– Хорошо, – ничего не понимая, кивнул Игорь. – Спасибо, бабушка.
Он чмокнул Варвару Петровну в сухую щеку. А бабка перекрестила его тонким, неуловимым движением…
В подробностях карточку рассмотрели со Светой уже в самолете. Летели в огромном «Ту-114», международный маршрут Москва – Чита – Улан-Батор был полупуст – не больше двадцати пассажиров в салоне. Часовые пояса смещались вместе с самолетом, поэтому все девять часов за иллюминаторами стояла тьма. Сахновский (назначение лейтенанты получили вместе) дрых на заднем ряду, храпел на весь салон.
– Красивый какой… – тихонько проговорила Света, рассматривая фотографию. – Сколько здесь ему лет?
– Столько же, сколько мне сейчас.

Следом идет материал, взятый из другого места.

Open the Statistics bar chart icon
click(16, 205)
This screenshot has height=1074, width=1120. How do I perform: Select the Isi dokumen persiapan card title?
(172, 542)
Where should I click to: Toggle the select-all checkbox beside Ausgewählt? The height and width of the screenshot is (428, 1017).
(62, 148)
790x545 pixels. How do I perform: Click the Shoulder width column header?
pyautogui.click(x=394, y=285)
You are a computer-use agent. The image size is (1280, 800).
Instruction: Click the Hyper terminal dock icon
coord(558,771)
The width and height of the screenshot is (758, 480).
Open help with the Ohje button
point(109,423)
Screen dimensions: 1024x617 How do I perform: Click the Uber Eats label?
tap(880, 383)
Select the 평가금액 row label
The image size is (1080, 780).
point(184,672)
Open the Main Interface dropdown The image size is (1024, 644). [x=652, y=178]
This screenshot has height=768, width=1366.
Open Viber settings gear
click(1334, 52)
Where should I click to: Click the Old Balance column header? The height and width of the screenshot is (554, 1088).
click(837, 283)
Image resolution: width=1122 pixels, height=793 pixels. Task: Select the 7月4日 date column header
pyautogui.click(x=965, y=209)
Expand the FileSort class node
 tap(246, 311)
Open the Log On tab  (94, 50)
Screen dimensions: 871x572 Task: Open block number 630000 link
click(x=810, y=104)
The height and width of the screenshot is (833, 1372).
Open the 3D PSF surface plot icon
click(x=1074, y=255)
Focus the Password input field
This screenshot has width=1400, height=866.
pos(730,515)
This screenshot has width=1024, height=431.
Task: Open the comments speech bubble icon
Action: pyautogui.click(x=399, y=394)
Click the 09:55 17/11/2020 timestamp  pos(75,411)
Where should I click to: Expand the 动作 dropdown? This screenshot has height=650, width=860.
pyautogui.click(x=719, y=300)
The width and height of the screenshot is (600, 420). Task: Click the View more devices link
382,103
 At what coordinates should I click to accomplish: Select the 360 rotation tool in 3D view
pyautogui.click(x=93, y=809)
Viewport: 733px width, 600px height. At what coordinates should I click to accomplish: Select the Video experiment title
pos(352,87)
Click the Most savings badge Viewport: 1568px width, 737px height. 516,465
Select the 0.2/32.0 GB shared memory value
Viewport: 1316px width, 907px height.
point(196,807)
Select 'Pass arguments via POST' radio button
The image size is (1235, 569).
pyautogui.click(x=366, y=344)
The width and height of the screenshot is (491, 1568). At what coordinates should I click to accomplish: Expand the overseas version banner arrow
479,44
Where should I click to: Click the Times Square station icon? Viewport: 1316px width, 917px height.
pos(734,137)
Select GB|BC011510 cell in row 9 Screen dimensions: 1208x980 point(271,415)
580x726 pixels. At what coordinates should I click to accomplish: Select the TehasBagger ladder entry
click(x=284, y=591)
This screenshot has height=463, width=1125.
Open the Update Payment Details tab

И звездочек на погонах столько же. Только шашки у меня нет, – вздохнул Игорь.
– Он, кстати, похож на тебя, – заметила жена, прижавшись к плечу мужа. – Глаза похожи, губы и нос.
– Тогда уж я на него похож, – усмехнулся Игорь. – Бабушка этот снимок очень берегла, даже в руки мне его не давала в детстве. Говорила, что это все, что осталось от ее жизни до революции.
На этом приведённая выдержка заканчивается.